I saac was the son of a great father,” F. W. Boreham wrote, “and the father of a great son.” And Isaac was more: he was a digger of wells.

One has to live in the desert to fully appreciate wells—especially when one’s flocks and herds depend on the water they provide. “Deep wells tap the life-giving water beneath the surface of the earth, but the animals cannot reach it. The shepherd must draw the water with a bucket and offer each animal a drink (Gilbert Beers, in the Book of Life, vol. 1).

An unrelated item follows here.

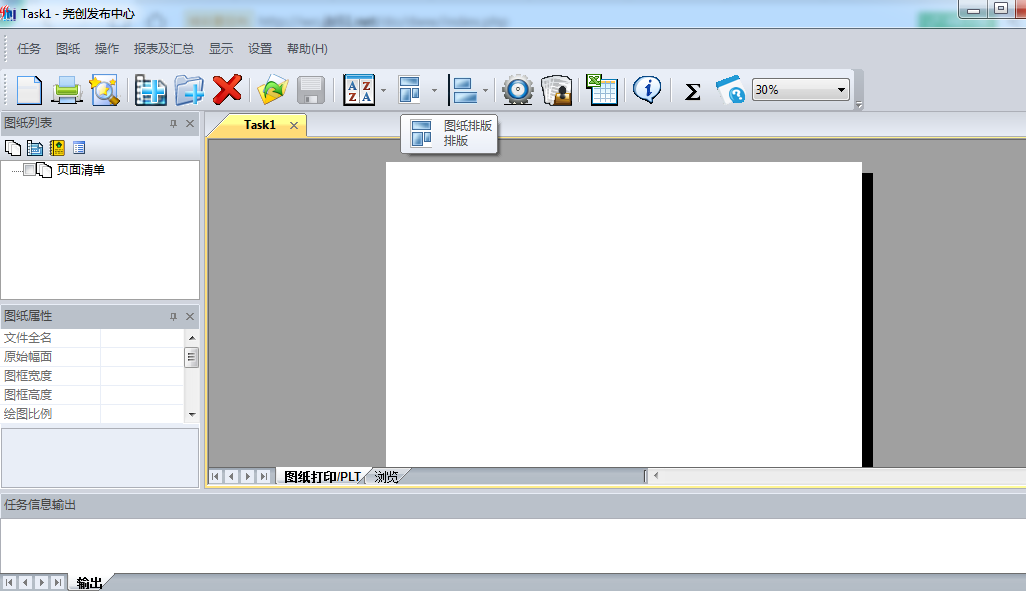Switch to the 浏览 tab

coord(387,477)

In John 4, Jesus, wearied by walking in the heat of the noonday sun, sat beside a well that Isaac’s son Jacob had dug centuries before. It was in Samaria, and a woman came at midday to get water. He knew women in that time and place did their water carrying in the cool of the mornings and evenings. This one chose the heat of noon for a reason, and Jesus saw right through her pretense. He always does.

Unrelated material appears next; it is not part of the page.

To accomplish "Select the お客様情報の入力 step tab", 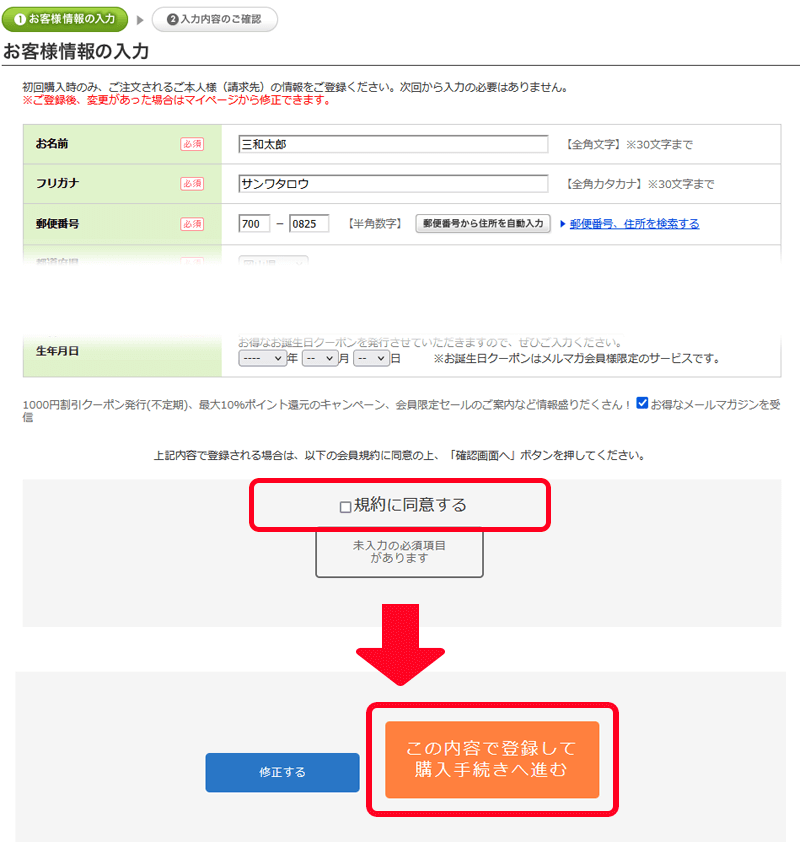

He asked her for a drink. Imagine—the Great Shepherd asking a little black sheep for a drink! But it worked. Why, she wondered suspiciously, did he, a Jew, ask a favor of a Samaritan? (You can read the background of those Jewish-Samaritan tensions in 2 Kings 19:24–31.)

“If you knew the gift of God and who it is who asks you for a drink, you would have asked him and he would have given you living water.”

Deftly she changed the subject. “Sir,” she said, “you have nothing to draw with and the water is deep. Where can you get this living water?”

We have now shifted gears completely. From H2O we have gone to the Water of Life. Here was a thirsty Shepherd, an even thirstier sheep, and many more in that village coming to drink of him.

Since that day there have been many thirsty sheep—and perhaps shepherds, too—who thought they could improve on that Water. William Cowper wrote:

“Letting down buckets into empty wells and growing old with the drawing nothing up.”